So, Alabama state officials, not to be outdone by bureaucratic obstacles, resolved they would try another, less high tech effort to prevent the oil from caking their beaches. They decided to hire 400 workers to patrol the beaches and, by hand, scoop up the oil residue that washed ashore.
So how did that plan turn out, you ask? Well, you probably guessed it: another federal bureaucracy hampered that backup plan to the previous backup plan, which was the backup plan to the original plan aborted by federal bureaucracy. The Occupational Safety and Health Administration (OSHA) wouldn’t allow those workers to work more than 20 minutes per hour. They further demanded that the state allow said workers an hour-long break after every 40 minutes of work. OSHA’s requirements had the affect of reducing manual cleanup effort efficiency by more than 60%, with just 40 minutes of work for every three hours on the clock.

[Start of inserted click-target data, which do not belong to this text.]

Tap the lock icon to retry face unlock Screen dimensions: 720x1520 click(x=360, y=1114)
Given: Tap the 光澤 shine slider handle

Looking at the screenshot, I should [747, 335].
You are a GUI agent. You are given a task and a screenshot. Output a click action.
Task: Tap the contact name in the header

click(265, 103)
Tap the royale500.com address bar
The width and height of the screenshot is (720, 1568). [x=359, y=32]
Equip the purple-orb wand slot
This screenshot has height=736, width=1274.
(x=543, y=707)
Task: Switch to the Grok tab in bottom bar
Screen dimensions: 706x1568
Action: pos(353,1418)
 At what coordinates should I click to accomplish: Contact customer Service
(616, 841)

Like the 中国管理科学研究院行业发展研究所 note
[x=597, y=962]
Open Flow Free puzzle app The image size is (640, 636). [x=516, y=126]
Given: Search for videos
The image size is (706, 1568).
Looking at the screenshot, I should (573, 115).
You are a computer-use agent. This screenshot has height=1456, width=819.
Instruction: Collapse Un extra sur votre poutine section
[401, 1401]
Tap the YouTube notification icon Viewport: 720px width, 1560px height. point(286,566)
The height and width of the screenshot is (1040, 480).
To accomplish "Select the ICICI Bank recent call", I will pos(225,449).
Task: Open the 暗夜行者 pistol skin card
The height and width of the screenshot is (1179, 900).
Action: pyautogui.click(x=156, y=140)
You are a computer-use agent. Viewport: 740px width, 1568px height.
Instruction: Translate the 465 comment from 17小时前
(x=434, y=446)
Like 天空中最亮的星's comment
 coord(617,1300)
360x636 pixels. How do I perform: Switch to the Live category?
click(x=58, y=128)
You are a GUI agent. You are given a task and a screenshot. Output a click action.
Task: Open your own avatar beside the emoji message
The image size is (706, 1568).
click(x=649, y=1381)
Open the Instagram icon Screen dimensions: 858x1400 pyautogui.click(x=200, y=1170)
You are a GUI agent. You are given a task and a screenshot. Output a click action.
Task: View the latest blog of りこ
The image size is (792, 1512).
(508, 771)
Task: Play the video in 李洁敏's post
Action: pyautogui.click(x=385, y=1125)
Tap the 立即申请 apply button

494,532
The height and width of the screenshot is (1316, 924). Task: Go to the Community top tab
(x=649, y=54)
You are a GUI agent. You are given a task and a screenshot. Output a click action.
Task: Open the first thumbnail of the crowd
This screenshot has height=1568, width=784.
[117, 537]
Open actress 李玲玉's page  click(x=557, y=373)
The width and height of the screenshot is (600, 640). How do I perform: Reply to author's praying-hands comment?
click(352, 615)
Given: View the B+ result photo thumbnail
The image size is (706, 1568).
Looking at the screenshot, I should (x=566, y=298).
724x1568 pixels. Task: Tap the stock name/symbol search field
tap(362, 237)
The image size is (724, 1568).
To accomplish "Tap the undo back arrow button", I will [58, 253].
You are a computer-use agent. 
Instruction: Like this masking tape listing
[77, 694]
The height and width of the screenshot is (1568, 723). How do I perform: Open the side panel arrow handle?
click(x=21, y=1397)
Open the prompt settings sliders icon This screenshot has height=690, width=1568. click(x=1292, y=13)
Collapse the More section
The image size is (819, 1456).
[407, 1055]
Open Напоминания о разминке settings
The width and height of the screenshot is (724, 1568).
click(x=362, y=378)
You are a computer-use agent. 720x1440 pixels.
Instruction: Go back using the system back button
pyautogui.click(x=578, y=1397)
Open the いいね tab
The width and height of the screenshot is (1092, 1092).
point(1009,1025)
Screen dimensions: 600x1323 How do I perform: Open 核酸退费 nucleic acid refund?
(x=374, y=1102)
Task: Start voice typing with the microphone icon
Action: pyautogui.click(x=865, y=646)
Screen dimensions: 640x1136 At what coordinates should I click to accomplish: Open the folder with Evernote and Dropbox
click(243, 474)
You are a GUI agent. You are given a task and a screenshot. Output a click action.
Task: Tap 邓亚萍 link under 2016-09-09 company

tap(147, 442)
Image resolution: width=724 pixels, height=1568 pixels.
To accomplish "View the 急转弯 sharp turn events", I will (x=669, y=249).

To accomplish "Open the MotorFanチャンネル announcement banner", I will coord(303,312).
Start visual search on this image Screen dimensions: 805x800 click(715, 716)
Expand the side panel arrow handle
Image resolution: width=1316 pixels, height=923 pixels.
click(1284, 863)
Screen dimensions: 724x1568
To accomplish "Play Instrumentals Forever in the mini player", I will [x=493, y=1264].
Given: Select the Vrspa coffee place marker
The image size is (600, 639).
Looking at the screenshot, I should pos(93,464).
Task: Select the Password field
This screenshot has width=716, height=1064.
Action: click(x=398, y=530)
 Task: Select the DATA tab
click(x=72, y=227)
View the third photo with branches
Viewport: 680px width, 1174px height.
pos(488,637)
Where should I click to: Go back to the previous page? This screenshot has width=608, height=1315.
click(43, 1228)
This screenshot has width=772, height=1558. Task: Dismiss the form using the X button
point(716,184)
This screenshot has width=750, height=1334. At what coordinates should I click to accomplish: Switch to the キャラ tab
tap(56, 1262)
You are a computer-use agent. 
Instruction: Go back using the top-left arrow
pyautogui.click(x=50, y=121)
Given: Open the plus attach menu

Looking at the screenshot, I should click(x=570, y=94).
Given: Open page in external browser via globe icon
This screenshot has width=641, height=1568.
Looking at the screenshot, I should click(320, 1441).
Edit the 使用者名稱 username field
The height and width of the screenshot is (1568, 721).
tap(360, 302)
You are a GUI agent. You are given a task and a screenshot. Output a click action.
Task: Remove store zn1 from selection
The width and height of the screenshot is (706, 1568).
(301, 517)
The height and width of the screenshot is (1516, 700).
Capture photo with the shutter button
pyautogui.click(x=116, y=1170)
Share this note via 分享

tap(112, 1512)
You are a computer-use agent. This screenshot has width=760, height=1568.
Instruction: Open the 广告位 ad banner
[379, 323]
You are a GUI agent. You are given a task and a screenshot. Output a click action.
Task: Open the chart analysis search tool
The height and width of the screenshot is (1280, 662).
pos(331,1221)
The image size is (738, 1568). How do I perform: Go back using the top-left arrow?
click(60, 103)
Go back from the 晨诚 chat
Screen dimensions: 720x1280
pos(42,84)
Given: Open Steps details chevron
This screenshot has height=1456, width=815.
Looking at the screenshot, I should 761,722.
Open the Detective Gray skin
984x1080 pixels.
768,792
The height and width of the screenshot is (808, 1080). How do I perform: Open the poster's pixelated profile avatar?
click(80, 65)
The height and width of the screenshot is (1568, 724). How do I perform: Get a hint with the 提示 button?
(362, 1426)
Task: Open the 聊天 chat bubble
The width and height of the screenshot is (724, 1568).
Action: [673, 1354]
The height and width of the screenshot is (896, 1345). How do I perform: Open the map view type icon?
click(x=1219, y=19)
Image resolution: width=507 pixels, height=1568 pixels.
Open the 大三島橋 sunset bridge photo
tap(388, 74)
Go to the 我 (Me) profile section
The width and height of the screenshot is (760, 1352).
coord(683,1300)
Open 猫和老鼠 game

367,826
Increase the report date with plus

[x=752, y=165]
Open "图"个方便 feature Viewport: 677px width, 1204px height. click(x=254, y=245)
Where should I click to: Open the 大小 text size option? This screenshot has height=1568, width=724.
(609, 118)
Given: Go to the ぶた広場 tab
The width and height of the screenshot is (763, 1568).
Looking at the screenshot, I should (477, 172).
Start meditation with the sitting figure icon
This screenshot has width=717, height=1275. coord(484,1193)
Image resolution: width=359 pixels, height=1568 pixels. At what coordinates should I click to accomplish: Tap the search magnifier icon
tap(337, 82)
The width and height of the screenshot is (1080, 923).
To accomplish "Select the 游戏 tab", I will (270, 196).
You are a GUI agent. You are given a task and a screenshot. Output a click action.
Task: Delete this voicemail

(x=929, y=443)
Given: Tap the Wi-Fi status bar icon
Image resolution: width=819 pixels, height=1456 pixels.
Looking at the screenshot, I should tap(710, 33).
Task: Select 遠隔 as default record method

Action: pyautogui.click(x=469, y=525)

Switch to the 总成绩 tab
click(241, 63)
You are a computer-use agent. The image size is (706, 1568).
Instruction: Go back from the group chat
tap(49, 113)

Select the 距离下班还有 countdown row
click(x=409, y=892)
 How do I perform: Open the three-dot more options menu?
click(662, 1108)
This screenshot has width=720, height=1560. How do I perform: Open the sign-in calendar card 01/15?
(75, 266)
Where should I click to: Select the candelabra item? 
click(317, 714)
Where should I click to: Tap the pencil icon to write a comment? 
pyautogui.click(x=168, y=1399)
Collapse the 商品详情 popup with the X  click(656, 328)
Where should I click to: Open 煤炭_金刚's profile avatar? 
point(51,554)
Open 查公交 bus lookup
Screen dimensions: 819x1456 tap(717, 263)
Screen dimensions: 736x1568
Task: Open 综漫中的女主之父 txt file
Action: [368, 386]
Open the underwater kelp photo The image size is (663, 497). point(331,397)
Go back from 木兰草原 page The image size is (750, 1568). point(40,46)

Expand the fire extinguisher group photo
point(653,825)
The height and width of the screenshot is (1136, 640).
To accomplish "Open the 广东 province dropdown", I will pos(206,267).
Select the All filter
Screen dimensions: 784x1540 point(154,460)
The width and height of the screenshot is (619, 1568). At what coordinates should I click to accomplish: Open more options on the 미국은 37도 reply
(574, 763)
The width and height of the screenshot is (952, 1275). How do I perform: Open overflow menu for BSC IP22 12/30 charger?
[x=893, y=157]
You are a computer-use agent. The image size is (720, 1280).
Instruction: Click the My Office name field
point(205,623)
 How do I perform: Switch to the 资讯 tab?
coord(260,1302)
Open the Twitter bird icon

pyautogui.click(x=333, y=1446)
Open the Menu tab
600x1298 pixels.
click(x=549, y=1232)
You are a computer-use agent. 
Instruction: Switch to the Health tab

As Richard Morris, former Clinton administration advisor has said, “Every agency — each with its own particular bureaucratic agenda — was able to veto each aspect of any plan to fight the spill, with the unintended consequence that nothing stopped the oil…” Rather than facilitating the cleanup, federal bureaucracies have thwarted state and corporate cleanup efforts, as they engage in an apparently uncoordinated tug-of-war jockeying for control and exercising their bureaucratic “epoxy” power. Consequently, the ineptitude hampers cleanup efforts as the assault on our southern shoreline advances.
Alabama Gov. Bob Riley characterized the situation by stating that the administration’s “lack of ability has become transparent” in its handling of the oil spill.
Even more disconcerting is the fact that we’ve been enlarging federal bureaucracy at an unprecedented pace over the past two years. The new health care mandate creates over 100 new government agencies and bureaucracies to implement the dictates of that onerous legislation.
The new financial reform package passed by congress creates another 20 new government agencies to beat financial institutions into submission because of the way they implemented the last set of federal regulations congress foisted upon them. Most of the costs of this additional bureaucratic morass will be borne by us. Not just in the form of taxes to cover government cost of implementation and enforcement, but through additional banking fees and charges to cover the anticipated 20% increase in costs to affected financial institutions, which will be passed on to the consumers. That’s us.
Ronald Reagan recognized intuitively as well as empirically how destructive to freedom and liberty bureaucracies can be. He said, “Man is not free unless government is limited…. As government expands, liberty contracts.” And that’s not just for individuals. Just ask the state of Alabama. All of this gives added significance to another of Ronald Reagan’s statements, when he referred to the phrase, “I’m from the government and I’m here to help,” as “the nine most terrifying words in the English language.”
An efficient and effective bureaucracy is critical to the proper function of government in serving citizens. We have obviously far exceeded that. For those who love government and bureaucratic micromanagement of our lives, this is your heyday. For those of us who love freedom and actual solutions, we’re living a nightmare.